» **Exercise**
Stop after the line containing "About (1070, 12)": print each line exactly from the first line of the listing up to that point.

» **Extracted information**

※

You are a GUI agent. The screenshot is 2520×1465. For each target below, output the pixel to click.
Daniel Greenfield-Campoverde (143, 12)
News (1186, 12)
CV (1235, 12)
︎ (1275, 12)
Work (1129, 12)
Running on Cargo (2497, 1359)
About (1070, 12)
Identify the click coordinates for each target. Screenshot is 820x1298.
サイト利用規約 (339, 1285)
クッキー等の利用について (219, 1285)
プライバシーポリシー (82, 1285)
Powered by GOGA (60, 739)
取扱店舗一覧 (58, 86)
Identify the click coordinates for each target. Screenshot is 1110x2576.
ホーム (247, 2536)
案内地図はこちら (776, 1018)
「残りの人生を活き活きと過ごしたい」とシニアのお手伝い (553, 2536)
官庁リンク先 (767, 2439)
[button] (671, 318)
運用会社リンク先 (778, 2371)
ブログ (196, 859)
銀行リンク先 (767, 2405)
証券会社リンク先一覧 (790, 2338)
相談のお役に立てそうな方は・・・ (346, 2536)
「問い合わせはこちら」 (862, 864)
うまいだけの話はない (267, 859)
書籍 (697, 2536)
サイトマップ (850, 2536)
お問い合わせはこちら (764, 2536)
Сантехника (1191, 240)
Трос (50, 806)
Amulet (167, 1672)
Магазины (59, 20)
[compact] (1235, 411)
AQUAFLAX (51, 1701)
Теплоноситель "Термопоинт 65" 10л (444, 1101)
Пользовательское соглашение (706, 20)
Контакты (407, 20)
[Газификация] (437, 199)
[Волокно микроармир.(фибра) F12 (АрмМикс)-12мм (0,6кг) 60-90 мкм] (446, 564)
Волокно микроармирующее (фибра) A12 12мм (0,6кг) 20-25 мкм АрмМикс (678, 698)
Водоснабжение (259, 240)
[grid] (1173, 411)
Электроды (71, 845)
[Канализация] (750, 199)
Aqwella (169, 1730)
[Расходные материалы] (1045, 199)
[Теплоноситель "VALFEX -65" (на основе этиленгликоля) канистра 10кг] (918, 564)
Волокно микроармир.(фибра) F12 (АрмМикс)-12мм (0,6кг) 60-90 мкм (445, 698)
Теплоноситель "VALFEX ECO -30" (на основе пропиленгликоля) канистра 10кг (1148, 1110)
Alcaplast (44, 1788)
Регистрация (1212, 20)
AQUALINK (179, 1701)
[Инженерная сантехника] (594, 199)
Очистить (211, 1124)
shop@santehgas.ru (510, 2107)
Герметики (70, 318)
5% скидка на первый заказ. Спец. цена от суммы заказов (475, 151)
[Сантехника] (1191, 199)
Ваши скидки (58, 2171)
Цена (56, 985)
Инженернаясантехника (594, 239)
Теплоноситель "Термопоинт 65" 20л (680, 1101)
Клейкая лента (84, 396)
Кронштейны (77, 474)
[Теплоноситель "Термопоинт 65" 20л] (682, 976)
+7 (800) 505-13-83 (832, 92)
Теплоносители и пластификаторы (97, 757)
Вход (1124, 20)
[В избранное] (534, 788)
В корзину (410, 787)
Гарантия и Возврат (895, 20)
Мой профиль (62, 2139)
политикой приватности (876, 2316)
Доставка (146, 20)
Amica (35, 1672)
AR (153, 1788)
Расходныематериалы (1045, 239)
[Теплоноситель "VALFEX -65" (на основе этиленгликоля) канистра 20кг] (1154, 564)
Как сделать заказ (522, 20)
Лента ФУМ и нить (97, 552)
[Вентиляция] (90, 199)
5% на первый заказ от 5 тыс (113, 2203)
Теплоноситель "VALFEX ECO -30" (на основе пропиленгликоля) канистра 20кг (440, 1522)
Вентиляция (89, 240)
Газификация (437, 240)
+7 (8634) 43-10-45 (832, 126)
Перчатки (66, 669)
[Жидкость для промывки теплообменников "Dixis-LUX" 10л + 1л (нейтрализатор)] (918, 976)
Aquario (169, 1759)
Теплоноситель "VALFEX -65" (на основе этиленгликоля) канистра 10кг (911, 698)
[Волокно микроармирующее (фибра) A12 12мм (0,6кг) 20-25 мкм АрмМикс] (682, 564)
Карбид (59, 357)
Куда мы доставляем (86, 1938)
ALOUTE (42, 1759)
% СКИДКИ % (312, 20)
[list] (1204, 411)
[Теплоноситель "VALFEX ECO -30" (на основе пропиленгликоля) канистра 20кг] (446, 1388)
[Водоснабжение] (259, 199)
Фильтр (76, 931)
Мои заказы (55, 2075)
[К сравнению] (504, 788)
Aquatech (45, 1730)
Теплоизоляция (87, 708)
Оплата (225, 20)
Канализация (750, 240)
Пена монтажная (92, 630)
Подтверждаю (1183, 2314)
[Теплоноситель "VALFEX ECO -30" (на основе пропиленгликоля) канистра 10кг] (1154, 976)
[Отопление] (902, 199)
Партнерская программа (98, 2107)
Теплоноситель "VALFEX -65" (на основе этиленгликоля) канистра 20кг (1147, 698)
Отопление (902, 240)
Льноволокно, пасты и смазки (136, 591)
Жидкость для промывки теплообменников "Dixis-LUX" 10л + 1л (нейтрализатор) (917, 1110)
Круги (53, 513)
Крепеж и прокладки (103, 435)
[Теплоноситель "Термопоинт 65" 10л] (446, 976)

※

» **Exercise output**
You are a GUI agent. The screenshot is 2520×1465. For each target below, output the pixel to click.
Daniel Greenfield-Campoverde (143, 12)
News (1186, 12)
CV (1235, 12)
︎ (1275, 12)
Work (1129, 12)
Running on Cargo (2497, 1359)
About (1070, 12)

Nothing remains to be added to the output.